O professor Enrico Ortolani, da FMVZ-USP e colunista da Scot Consultoria, salienta que, cerca de 40% da carga horária de um curso de Medicina Veterinária envolve atividades práticas. “Principalmente nas disciplinas aplicadas, em que o estudante, ao lado dos animais e dos processos, é capaz de vivenciar e aprender técnicas, executá-las e interpretar os resultados por meio da leitura adequada do ambiente”, explica.
Para ele, é um contrassenso que o MEC proíba a modalidade EaD em Medicina, mas a permita em Medicina Veterinária, considerando que ambas compartilham fundamentos médicos semelhantes. “Na Veterinária, ainda há diversos aspectos essenciais que vão além da medicina clínica”, completa.

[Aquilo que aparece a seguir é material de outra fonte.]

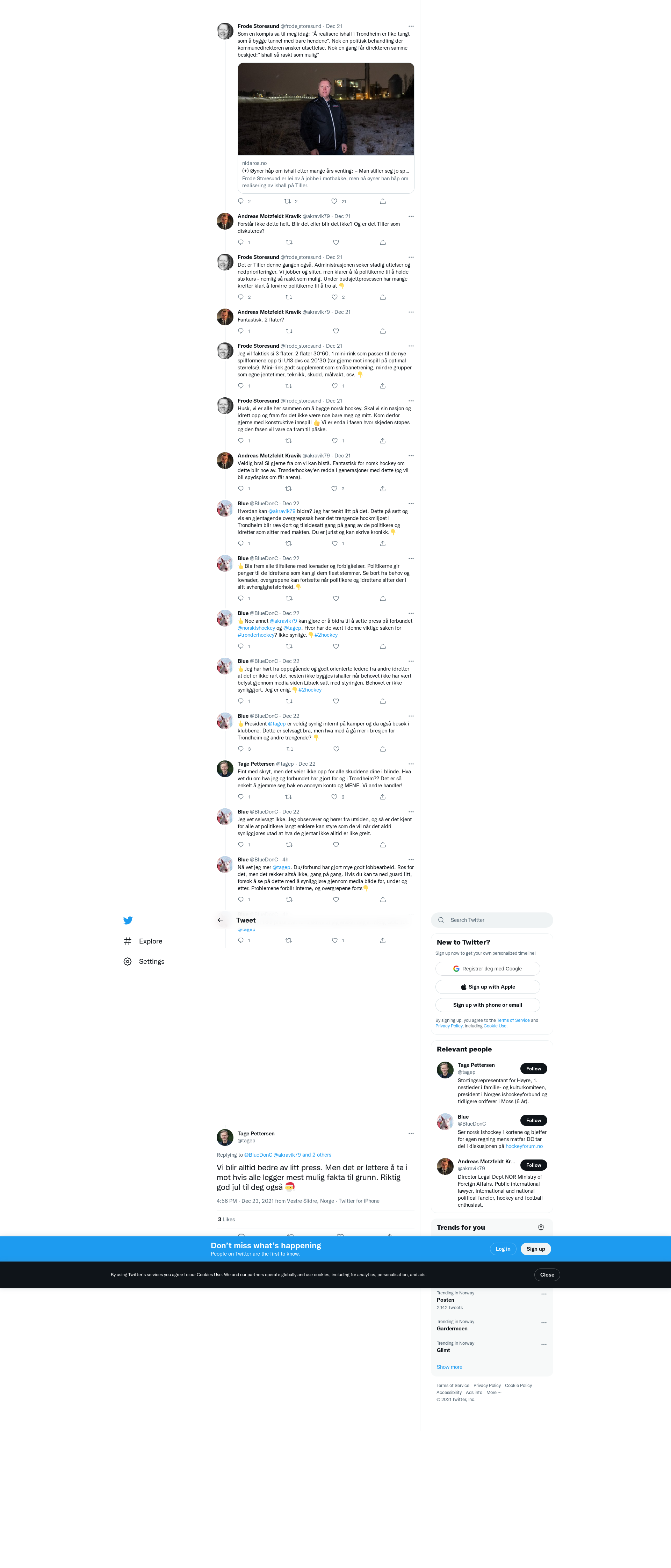Follow Blue @BlueDonC
The image size is (671, 1568).
[533, 1121]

Atualmente, o Brasil já possui mais de 500 cursos de Medicina Veterinária, uma possível expansão desenfreada levanta dúvidas sobre a capacidade das instituições de ensino garantirem uma estrutura adequada. “Se já há desafios sérios na formação presencial, abrir espaço para o EaD em larga escala pode aprofundar essas fragilidades”, aponta Ortolani, ressaltando que, além dos riscos à saúde animal e à segurança dos alimentos, há também um impacto direto na credibilidade da profissão, na expectativa dos estudantes e na confiança da sociedade.
A Scot Consultoria, diz acompanhar com atenção e responsabilidade as discussões sobre o assunto. “Reconhecemos o papel fundamental da inovação educacional e das tecnologias no processo de ensino, mas reforçamos a importância de critérios técnicos rigorosos quando se trata de profissões que exigem habilidades práticas e responsabilidades sanitárias”, salienta.
O que dizem o MEC e o MMA?
O MEC informou ao Agro Estadão que, os cinco cursos (Medicina, Direito, Odontologia, Enfermagem e Psicologia) ofertados exclusivamente no formato presencial, já vinham sendo tratados de uma forma diferenciada. Além do mais, segundo a Pasta, trata-se de cursos que, além do MEC, contam com outras avaliações dos conselhos profissionais.
A Pasta esclarece que, atualmente, todos os cursos superiores — inclusive os presenciais — podem ter um percentual de sua carga horária desenvolvida em atividades a distância. A exceção é o curso de Medicina, que possui uma regulamentação mais rigorosa e não permite a introdução de qualquer carga horária em formato remoto.
O Ministério, porém, não forneceu detalhes específicos sobre as regras aplicáveis ao curso de Medicina Veterinária.
Já o MMA informou que o pedido de apoio institucional do CFMV será definido após análise da equipe técnica, ainda em curso.